YOUR GOAL »
Copy the rows from the line with "Remove the App Design category chip" to the line with "point(945,433)", putting "filter tag" in place of "category chip" and leaving everything else unchanged. Leave the pictures out.

EXERCISE DATA »
◇ ◇ ◇ ◇ ◇

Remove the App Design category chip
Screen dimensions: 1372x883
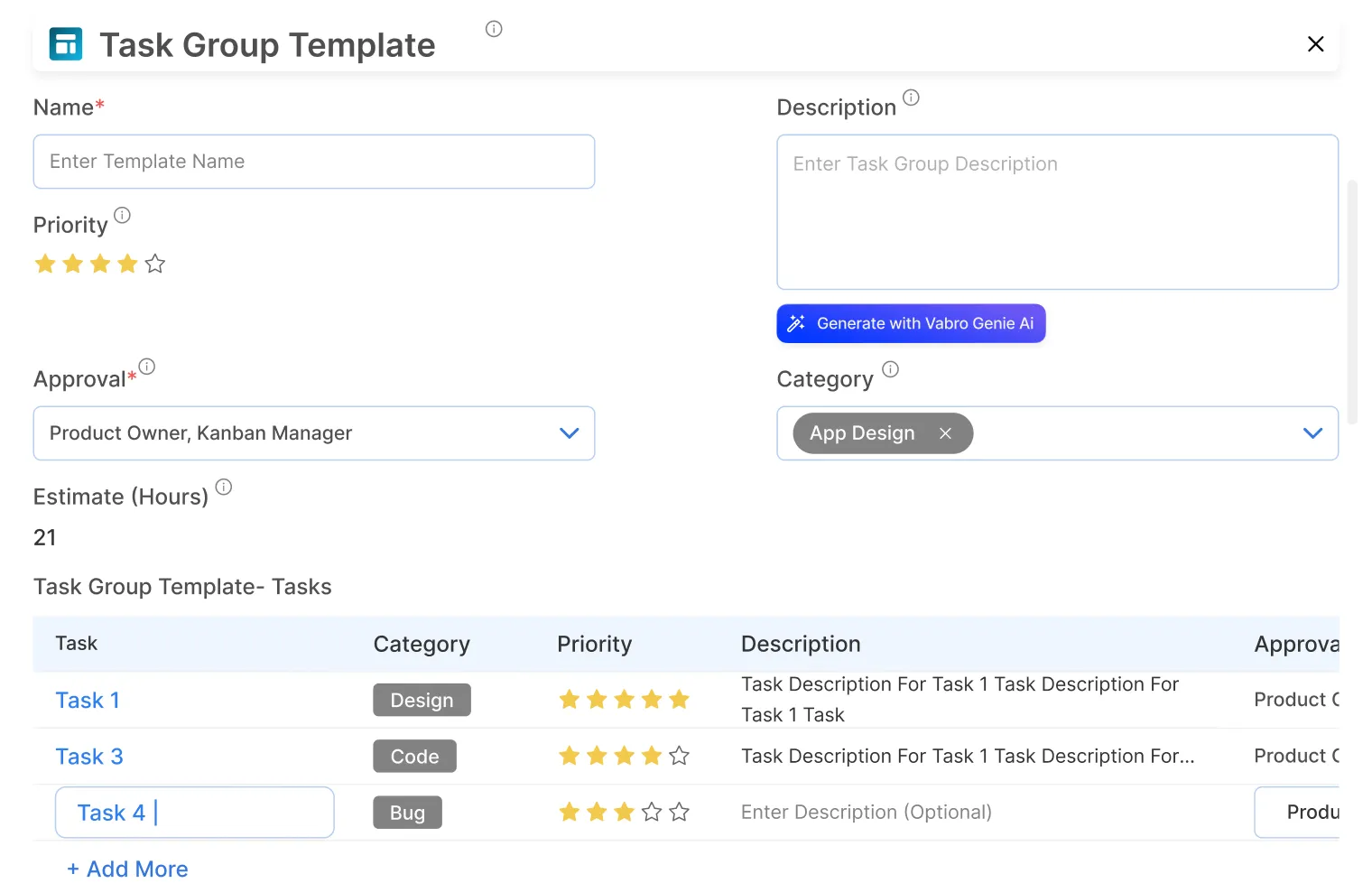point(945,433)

◇ ◇ ◇ ◇ ◇

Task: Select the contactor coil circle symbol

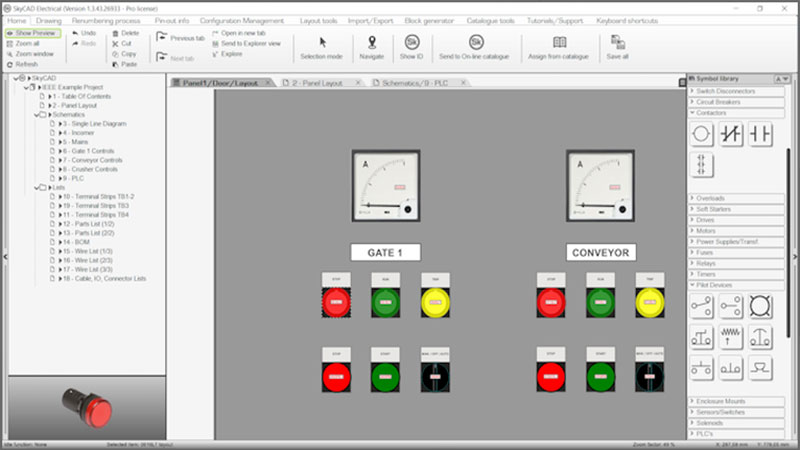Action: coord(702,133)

◇ ◇ ◇ ◇ ◇

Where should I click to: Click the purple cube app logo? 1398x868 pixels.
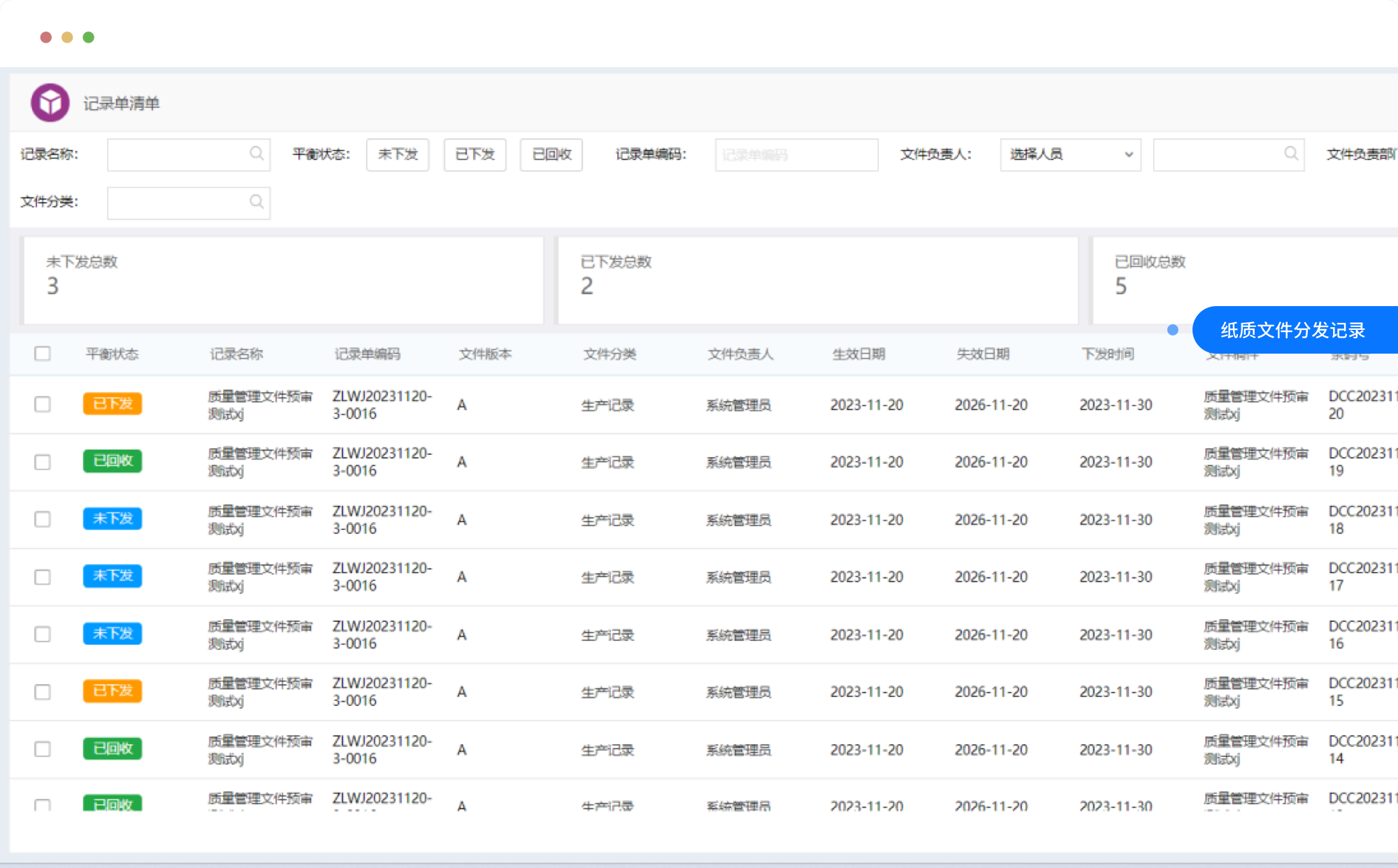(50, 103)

◇ ◇ ◇ ◇ ◇

SOLUTION TO THE PROBLEM »
Remove the App Design filter tag
Screen dimensions: 1372x883
point(945,433)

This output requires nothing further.